For the fact which follows we are indebted to Mr. SAMUEL HALL, a
teacher in Marietta College, Ohio. We quote his letter.
"Mr. Curtis, a journeyman cabinet-maker, of Marietta, relates the
following, of which he was an eye witness. Mr. Curtis is every way
worthy of credit.
"In September, 1837, at 'Milligan's Bend,' in the Mississippi river, I
saw a negro with an iron band around his head, locked behind with a
padlock. In the front, where it passed the mouth, there was a
projection inward of an inch and a half, which entered the mouth.

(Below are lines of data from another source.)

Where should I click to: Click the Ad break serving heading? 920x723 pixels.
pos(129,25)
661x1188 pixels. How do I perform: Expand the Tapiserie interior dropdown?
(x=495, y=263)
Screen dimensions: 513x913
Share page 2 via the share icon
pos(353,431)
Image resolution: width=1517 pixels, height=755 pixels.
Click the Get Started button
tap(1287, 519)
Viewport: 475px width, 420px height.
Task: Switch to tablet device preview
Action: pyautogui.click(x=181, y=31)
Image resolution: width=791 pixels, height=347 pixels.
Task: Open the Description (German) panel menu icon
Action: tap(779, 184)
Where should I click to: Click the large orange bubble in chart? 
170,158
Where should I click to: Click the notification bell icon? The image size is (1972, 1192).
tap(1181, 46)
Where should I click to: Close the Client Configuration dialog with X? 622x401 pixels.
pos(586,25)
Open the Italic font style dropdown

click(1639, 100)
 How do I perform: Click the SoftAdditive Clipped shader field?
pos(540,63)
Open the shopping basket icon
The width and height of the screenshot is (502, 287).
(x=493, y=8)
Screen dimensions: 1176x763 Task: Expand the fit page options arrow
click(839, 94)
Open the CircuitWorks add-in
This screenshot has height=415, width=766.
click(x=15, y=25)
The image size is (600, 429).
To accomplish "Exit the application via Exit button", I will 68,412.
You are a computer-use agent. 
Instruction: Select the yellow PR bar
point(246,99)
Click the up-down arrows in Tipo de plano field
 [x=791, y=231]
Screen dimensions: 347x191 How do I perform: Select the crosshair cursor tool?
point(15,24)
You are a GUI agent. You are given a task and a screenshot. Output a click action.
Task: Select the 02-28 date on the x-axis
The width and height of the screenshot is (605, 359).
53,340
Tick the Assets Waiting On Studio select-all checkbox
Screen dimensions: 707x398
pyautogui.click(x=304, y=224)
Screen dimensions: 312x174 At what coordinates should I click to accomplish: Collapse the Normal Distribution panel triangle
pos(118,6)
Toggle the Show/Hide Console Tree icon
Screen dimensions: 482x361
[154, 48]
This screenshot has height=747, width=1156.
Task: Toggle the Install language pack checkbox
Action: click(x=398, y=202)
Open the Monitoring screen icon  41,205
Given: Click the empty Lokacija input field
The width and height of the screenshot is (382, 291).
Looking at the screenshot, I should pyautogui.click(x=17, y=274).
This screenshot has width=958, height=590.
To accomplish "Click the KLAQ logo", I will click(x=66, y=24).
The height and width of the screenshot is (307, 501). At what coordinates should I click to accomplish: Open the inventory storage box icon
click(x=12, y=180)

"The overseer told me, he was so addicted to running away, it did not
do any good to whip him for it. He said he kept this gag constantly on
him, and intended to do so as long as he was on the plantation: so
that, if he ran away, he could not eat, and would starve to death. The
slave asked for drink in my presence; and the overseer made him lie
down on his back, and turned water on his face two or three feet high,
in order to torment him, as he could not swallow a drop.--The slave
then asked permission to go to the river; which being granted, he
thrust his face and head entirely under the water, that being the only
way he could drink with his gag on. The gag was taken off when he took
his food, and then replaced afterwards."
EXTRACT OF A LETTER FROM MRS. SOPHIA LITTLE, of Newport, Rhode Island,
daughter of Hon. Asher Robbins, senator in Congress for that state.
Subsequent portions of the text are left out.